» What you should do: Your task is to copy each line in the listing that includes the word "computer".

» Material provided:
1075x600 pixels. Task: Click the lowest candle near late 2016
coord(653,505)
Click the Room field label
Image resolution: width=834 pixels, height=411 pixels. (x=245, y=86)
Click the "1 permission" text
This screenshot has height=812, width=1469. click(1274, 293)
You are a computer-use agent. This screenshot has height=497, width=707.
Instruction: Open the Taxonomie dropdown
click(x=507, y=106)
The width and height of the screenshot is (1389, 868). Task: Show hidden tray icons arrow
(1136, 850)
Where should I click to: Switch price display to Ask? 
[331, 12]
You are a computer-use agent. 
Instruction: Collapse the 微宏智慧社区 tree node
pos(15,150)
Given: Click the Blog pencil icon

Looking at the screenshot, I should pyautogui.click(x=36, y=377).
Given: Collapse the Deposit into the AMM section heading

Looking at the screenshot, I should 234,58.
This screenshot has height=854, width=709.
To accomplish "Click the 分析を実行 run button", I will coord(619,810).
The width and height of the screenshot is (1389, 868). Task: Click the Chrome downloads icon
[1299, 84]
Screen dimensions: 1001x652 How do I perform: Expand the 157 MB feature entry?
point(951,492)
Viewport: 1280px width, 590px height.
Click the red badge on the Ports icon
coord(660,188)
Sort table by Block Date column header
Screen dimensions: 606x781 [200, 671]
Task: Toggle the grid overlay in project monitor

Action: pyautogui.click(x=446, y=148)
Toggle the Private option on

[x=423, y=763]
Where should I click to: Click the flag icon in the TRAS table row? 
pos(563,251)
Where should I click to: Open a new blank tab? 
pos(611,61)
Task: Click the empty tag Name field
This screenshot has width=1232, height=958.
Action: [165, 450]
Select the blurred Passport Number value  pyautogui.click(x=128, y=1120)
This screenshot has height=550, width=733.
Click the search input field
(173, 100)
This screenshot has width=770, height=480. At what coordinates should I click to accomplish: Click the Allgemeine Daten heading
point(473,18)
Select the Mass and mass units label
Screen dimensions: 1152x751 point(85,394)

» Result:
You are a computer-use agent. This screenshot has height=497, width=707.
You are a computer-use agent. 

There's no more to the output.